◆ **YOUR GOAL**
Reproduce only the lines of the material below that start at the line containing "[Go to Slide 5] (128, 440)" and stop at the line containing "[Go to Slide 7] (158, 440)". Keep both end lines.

◆ **EXTRACTED DATA**
Content starts

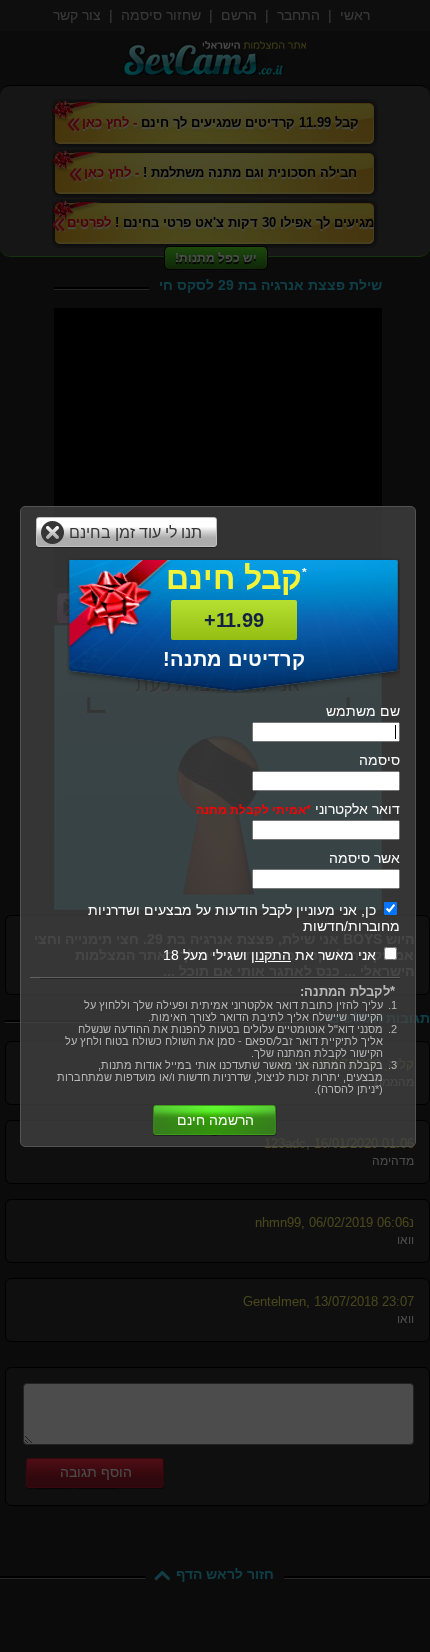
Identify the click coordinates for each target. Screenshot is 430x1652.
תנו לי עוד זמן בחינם (135, 532)
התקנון (271, 955)
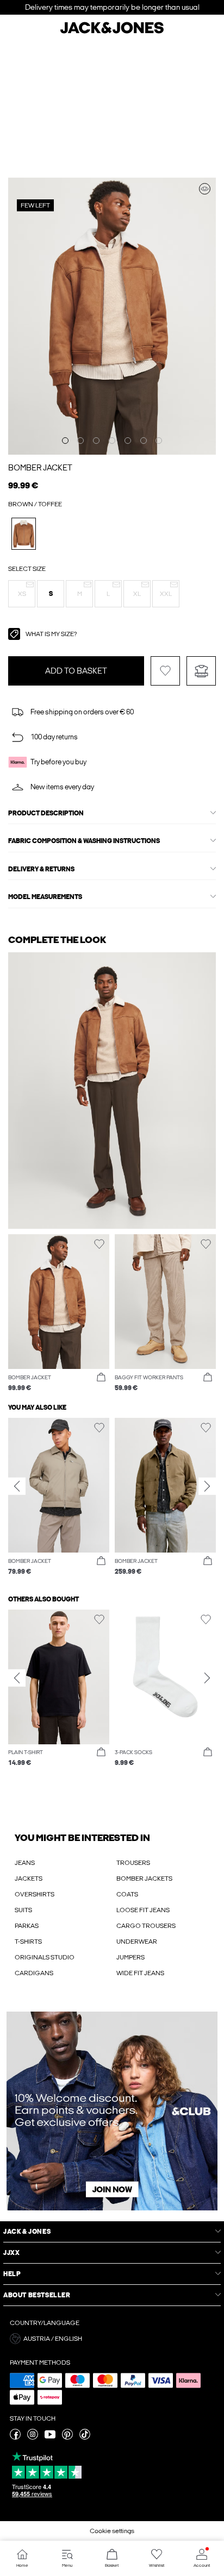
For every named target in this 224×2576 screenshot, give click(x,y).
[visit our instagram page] (32, 2437)
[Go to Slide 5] (128, 440)
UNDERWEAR (136, 1941)
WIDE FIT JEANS (140, 1973)
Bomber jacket (40, 468)
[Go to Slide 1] (65, 440)
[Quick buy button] (101, 1377)
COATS (127, 1894)
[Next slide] (207, 1486)
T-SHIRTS (28, 1941)
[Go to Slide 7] (158, 440)
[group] (58, 1497)
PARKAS (27, 1926)
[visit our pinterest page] (67, 2437)
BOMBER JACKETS (144, 1878)
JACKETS (28, 1878)
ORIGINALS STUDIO (44, 1957)
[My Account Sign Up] (112, 2111)
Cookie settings (112, 2531)
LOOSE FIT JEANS (143, 1910)
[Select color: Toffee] (23, 534)
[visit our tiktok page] (84, 2437)
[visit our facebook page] (15, 2437)
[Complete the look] (204, 188)
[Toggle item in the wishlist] (165, 671)
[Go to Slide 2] (80, 440)
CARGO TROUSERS (146, 1926)
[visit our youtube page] (50, 2437)
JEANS (25, 1863)
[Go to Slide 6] (143, 440)
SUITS (23, 1910)
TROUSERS (133, 1863)
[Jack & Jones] (112, 32)
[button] (21, 593)
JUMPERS (130, 1957)
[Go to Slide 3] (96, 440)
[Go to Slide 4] (112, 440)
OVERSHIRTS (34, 1894)
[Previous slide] (17, 1486)
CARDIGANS (34, 1973)
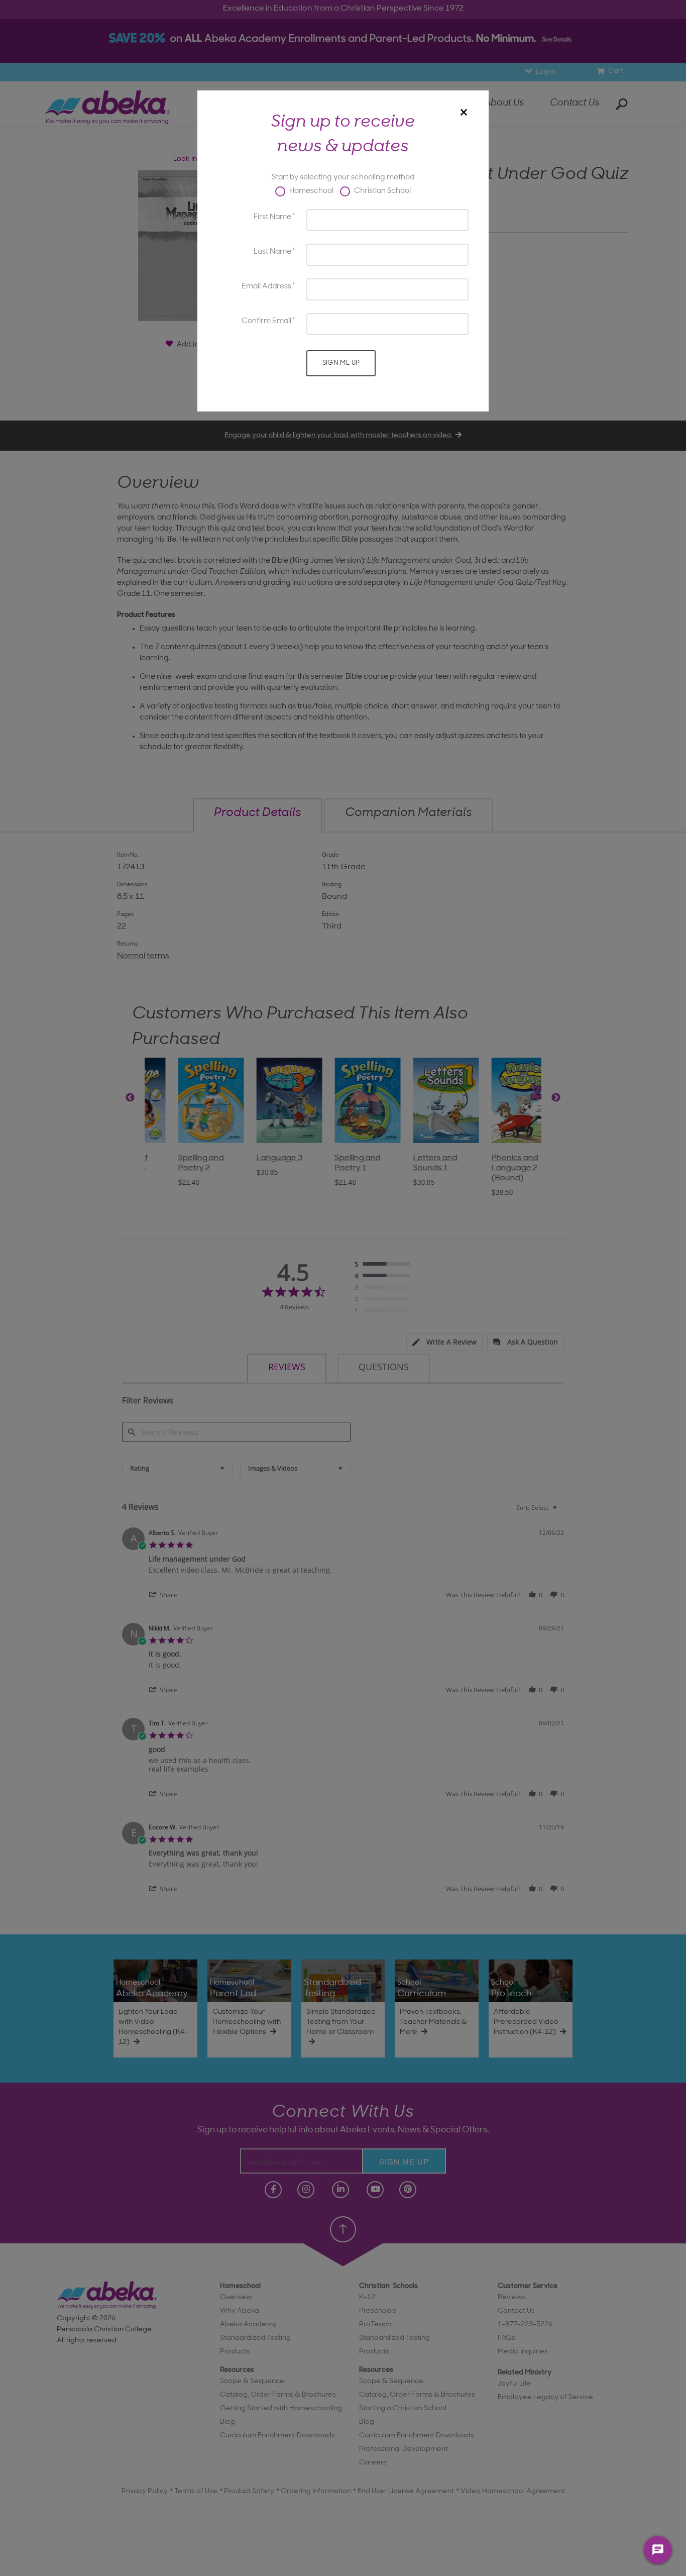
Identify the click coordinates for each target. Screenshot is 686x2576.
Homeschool (310, 191)
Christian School (382, 191)
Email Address (266, 286)
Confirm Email (266, 321)
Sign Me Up (341, 363)
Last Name (272, 252)
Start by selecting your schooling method (343, 177)
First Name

Content ends

◆ **SOLUTION TO THIS TASK**
[Go to Slide 5] (128, 440)
UNDERWEAR (136, 1941)
WIDE FIT JEANS (140, 1973)
Bomber jacket (40, 468)
[Go to Slide 1] (65, 440)
[Quick buy button] (101, 1377)
COATS (127, 1894)
[Next slide] (207, 1486)
T-SHIRTS (28, 1941)
[Go to Slide 7] (158, 440)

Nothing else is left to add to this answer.